Answer each question about the agreement excerpt on its own line, marked with the same letter.
(a) What exhibit number does the agreement excerpt carry?
(b) Which company is named as Party B?
(c) What is the contract number of the Polysilicon Supply Agreement?

» Quoted text
_ _ _
Supplemental Agreement III
* Confidential treatment has been requested for certain portions omitted from this exhibit pursuant to Rule 24b-2 under the Securities Exchange Act of 1934, as amended. Confidential portions of this Exhibit have been separately filed with the Securities and Exchange Commission. |
Exhibit 4.17
English
translation for reference purpose only
Party
A: Jiangsu Zhongneng Silicon Technology Development Co., Ltd.
Party
B: JingAo Solar Co., Ltd.
Party
C: JA Solar Technology YangZhou Co.,Ltd
Whereas,
the parties entered into a Silicon Wafer Supply Agreement (Contract No.:
SSC000120) and a Polysilicon Supply Agreement (Contract No.: SSC00230) as of
April 7, 2008 and August 17, 2008, respectively (together, the “Original
Agreements”), a Supplemental Agreement I to the Silicon Wafer Supply Agreement
as of August 17, 2008 (“Supplemental Agreement I”), and a Memorandum in January
2009.
_ _ _
» Data records
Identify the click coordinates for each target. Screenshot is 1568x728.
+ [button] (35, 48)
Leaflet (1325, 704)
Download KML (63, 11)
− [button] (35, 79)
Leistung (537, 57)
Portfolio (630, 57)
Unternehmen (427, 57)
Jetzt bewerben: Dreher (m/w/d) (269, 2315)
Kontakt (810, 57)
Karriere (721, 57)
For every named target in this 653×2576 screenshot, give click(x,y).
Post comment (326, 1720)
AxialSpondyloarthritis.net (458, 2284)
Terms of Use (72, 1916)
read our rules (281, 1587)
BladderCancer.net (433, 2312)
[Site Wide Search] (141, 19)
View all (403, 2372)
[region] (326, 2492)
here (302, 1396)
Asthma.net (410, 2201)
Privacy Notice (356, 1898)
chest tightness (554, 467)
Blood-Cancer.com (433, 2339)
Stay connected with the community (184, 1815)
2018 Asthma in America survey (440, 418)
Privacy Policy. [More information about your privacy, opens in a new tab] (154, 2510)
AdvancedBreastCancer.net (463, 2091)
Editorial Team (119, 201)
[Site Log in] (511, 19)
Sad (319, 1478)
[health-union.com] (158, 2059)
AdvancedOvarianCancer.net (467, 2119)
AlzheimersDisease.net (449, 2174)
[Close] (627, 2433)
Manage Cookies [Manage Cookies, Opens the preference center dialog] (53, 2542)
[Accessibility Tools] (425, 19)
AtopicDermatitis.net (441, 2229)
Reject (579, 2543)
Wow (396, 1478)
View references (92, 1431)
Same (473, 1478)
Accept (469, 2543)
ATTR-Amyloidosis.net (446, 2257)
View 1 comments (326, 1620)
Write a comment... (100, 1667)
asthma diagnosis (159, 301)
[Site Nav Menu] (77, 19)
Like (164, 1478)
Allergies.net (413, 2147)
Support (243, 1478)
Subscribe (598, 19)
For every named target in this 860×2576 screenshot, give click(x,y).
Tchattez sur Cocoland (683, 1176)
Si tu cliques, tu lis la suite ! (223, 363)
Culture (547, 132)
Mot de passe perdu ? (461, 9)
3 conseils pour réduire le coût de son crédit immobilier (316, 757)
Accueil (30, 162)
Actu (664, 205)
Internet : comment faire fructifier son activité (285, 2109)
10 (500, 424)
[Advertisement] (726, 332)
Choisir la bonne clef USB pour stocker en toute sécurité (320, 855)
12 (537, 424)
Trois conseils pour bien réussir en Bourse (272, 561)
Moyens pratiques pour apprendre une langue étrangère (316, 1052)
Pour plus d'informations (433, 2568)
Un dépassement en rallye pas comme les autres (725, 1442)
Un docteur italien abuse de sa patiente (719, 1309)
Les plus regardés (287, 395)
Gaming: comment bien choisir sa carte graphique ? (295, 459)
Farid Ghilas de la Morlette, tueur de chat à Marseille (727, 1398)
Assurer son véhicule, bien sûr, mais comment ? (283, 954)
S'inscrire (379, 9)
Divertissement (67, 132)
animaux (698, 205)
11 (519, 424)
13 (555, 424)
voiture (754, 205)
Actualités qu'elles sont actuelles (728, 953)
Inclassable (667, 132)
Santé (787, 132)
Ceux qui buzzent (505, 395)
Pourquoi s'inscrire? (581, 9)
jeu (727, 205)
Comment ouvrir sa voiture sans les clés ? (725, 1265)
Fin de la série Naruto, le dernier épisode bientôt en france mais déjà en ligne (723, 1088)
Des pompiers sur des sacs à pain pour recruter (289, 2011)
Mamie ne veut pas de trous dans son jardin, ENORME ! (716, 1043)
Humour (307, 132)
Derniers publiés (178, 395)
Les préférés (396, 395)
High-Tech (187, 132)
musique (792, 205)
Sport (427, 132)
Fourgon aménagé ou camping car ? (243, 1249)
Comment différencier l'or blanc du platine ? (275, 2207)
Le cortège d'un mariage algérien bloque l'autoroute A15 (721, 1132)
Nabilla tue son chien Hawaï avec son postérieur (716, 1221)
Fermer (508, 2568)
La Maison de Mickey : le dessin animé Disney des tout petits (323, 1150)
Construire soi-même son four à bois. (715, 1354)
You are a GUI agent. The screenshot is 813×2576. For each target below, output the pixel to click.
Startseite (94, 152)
_ _ _
» Response
(a) Exhibit 4.17
(b) JingAo Solar Co., Ltd.
(c) SSC00230